Fiktive Autobiographie [?] der Ehe vom englischen Dichter und Schriftsteller Ted Hughes mit der amerikanischen Dichterin und Schriftstellerin Sylvia Plath. Ich kannte bisher nur deren Roman The Bell Jar [quasi-parallel? auch Die Wand von Marlen Haushofer] und wusste nix über die beiden, ihre Ehe oder den frühen Suizid von Sylvia.

Nachdem ich also das Buch über diese Ehe während des Lesens der ersten paar Seiten zweimal zugeklappt hab, weil ich es beinahe unerträglich [schlecht, viel zu blumig/exponiert] fand und nicht mehr weiterlesen wollte, las ich es dann doch und mit echt exponentiell wachsender Begeisterung bis hin zum überraschenden Tränenausbruch beim Lesen des Postskriptums.

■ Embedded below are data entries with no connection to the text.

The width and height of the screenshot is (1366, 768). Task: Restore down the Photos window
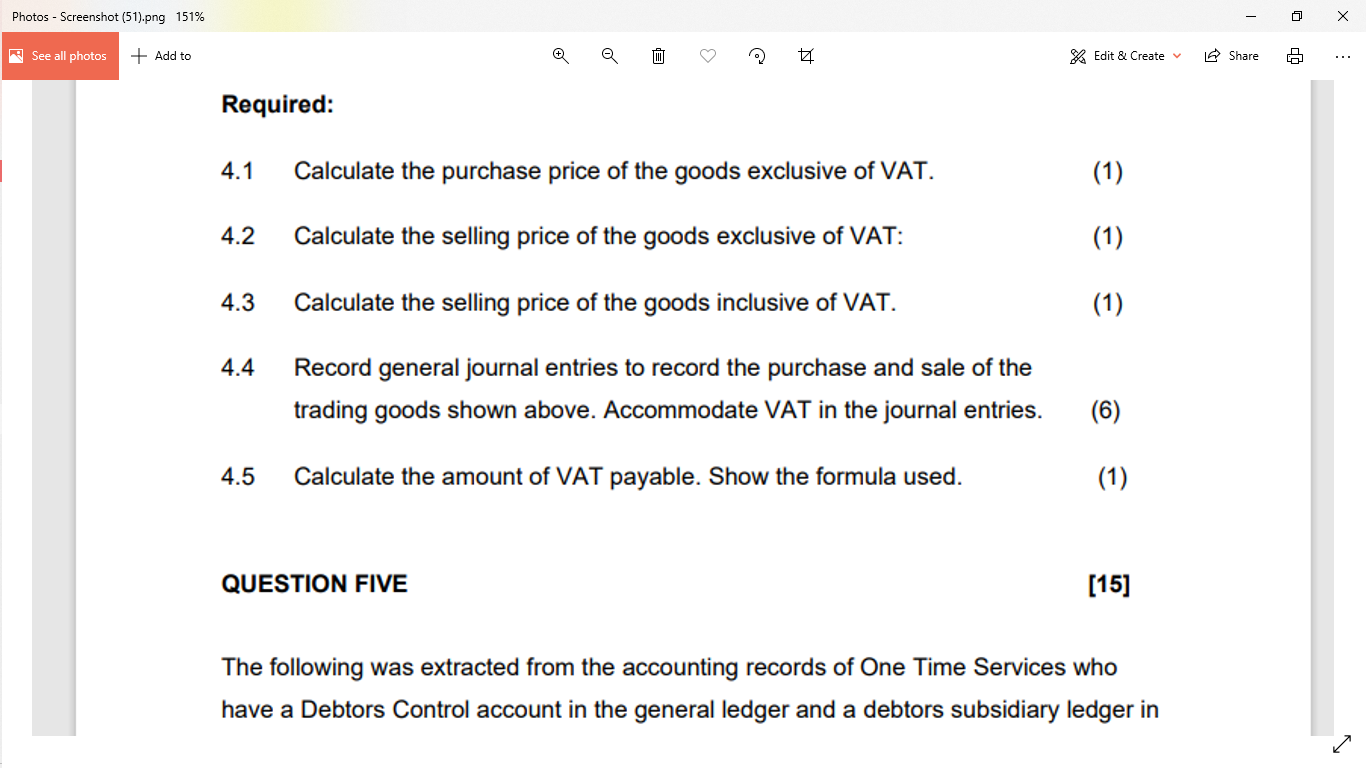pyautogui.click(x=1297, y=16)
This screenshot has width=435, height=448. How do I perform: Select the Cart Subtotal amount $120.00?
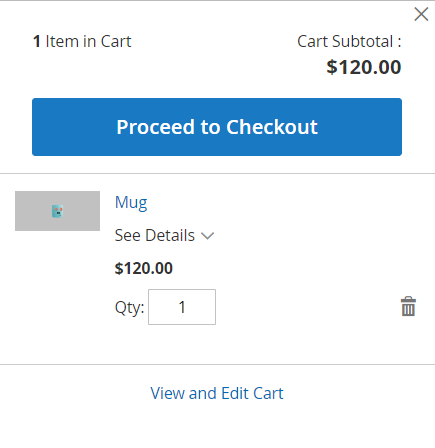click(364, 67)
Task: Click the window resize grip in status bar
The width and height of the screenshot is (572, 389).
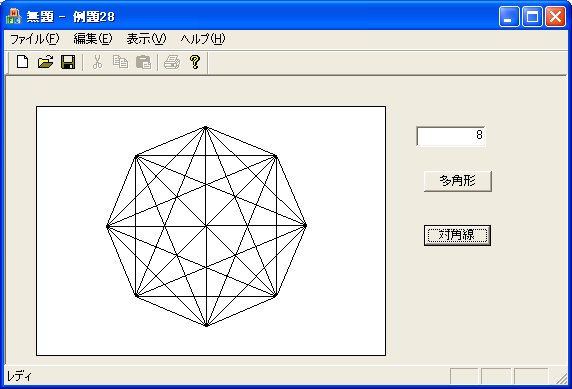Action: pos(561,377)
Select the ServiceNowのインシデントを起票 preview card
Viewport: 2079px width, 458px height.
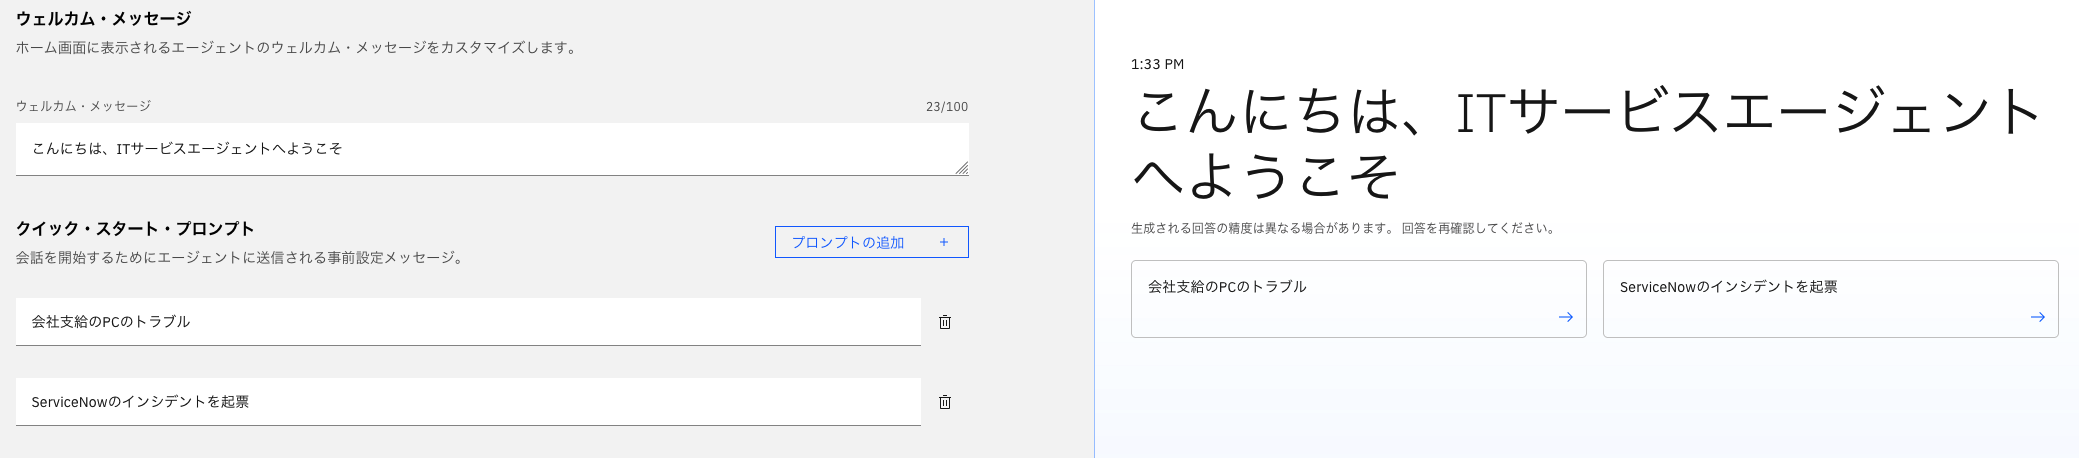click(1829, 299)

Sehr einnehmende Übersetzung aus dem Niederländischen von Hanni Ehlers. Großartiges Buch!
[Merker: Unbedingt nochmal The Bell Jar lesen.]

4. März 2017

default: depends.

Ich bin jetzt 35 und habe immer gedacht, ich persönlich wäre "nicht so" und würde ein wie-auch-immer-geartetes Gendern in keiner Form brauchen. Dann las ich [schon vor Monaten] englische Sätze und war nach "doctor" und nachfolgendem "she" überrascht. Das wiederum überraschte mich.

Seitdem schreibe ich, wenn ich schreibe, mit voller Absicht quasi-zufällig Arzt oder Ärztin, wenn ich Beispiele brauche und mich nicht auf einen konkreten Menschen mit eindeutigem Geschlecht beziehe. Das behalte ich mindestens so lange bei, bis mir selbst so etwas wie oben nicht mehr passiert.

PS: Hab ich das schon mal gebloggt?!